Irvine was born at Schivas House near the village of Tarves in Aberdeenshire on 18 February 1818, the son of Margaret Hamilton of the Hamiltons of Little Earnick, and Alexander Forbes Irvine, 19th Laird of Drum. He was a friend of his near neighbour, Cosmo Innes, and their careers followed very parallel paths. Other friends included William Forbes Skene of Rubbislaw and Sir David Lindsay.

He was home tutored rather than attending school, then studied law first at Marischal College in the University of Aberdeen then at the University of Edinburgh. He passed the Scottish bar as an advocate in 1848 and rose to be Dean of the Faculty of Advocates. He was Principal Clerk of the Justiciary Court from 1867 to 1874, and Sheriff of Argyll from 1874 to 1891.
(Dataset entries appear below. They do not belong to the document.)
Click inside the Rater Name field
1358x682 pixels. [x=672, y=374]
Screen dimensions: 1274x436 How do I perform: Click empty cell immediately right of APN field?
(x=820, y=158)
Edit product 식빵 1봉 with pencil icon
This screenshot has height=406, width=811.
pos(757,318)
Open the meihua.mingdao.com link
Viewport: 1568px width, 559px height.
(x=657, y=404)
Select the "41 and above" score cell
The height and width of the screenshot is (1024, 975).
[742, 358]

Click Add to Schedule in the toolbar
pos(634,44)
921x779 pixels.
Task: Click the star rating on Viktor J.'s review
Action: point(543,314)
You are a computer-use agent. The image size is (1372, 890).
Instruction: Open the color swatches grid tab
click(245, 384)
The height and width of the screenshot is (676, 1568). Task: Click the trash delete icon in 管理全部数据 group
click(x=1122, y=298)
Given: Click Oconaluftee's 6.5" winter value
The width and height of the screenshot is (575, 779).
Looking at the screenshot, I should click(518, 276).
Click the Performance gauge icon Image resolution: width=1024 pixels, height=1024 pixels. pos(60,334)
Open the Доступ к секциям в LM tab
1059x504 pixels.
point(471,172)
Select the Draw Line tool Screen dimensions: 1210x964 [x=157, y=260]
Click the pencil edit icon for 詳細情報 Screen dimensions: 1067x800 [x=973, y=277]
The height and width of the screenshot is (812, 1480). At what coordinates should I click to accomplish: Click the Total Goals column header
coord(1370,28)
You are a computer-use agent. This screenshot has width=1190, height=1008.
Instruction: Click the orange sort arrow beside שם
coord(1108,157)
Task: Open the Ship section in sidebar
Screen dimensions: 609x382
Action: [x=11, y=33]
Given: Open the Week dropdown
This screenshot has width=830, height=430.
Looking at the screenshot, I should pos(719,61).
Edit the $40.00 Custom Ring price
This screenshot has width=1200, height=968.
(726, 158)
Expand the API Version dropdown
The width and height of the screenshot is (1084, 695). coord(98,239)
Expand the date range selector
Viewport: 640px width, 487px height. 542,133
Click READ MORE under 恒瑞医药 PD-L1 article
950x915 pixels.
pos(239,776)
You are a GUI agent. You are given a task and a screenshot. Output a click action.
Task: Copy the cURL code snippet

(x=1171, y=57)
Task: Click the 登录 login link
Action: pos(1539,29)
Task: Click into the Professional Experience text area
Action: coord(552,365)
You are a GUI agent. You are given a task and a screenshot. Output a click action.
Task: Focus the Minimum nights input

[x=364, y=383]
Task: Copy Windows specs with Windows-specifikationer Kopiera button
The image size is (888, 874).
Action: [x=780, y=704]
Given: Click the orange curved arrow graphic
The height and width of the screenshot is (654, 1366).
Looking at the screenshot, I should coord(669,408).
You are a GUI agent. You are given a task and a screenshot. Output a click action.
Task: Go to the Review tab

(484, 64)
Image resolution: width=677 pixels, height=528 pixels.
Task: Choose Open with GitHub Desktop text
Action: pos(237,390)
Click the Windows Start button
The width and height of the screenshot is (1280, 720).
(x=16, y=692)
Irvine inherited the Drum Estate in 1861, on the death of his father. In 1875/1876, he arranged for a restoration of the courtyard, and the addition of an arched entrance and angle tower. He was also partly responsible for a restoration of the chapel.

In 1878, Irvine was elected a Fellow of the Royal Society of Edinburgh. His proposers were Sir Alexander Grant, Charles Neaves, Lord Neaves, Edward Sang and Peter Guthrie Tait. He twice served as Vice President to the Society: 1883 to 1887 and 1890 to 1892.

In 1886, he co-founded the New Spalding Club. In 1887 the University of Edinburgh awarded him an honorary doctorate (LLD).

Irvine died at Drum Castle on 4 April 1892, "the head of one of the oldest families in Great Britain".

==Family==

In 1848 Irvine married Anna Margaretta Forbes-Leslie, daughter of Lieutenant-Colonel Jonathan Leslie of Rothienorman, a noted amateur archaeologist.

Their children were Alexander Charles Quentin Hamilton Irvine, and Francis Hugh Forbes Irvine, 21st Laird of Drum.

==Artistic recognition==

Irvine was painted by George Reid PRSA.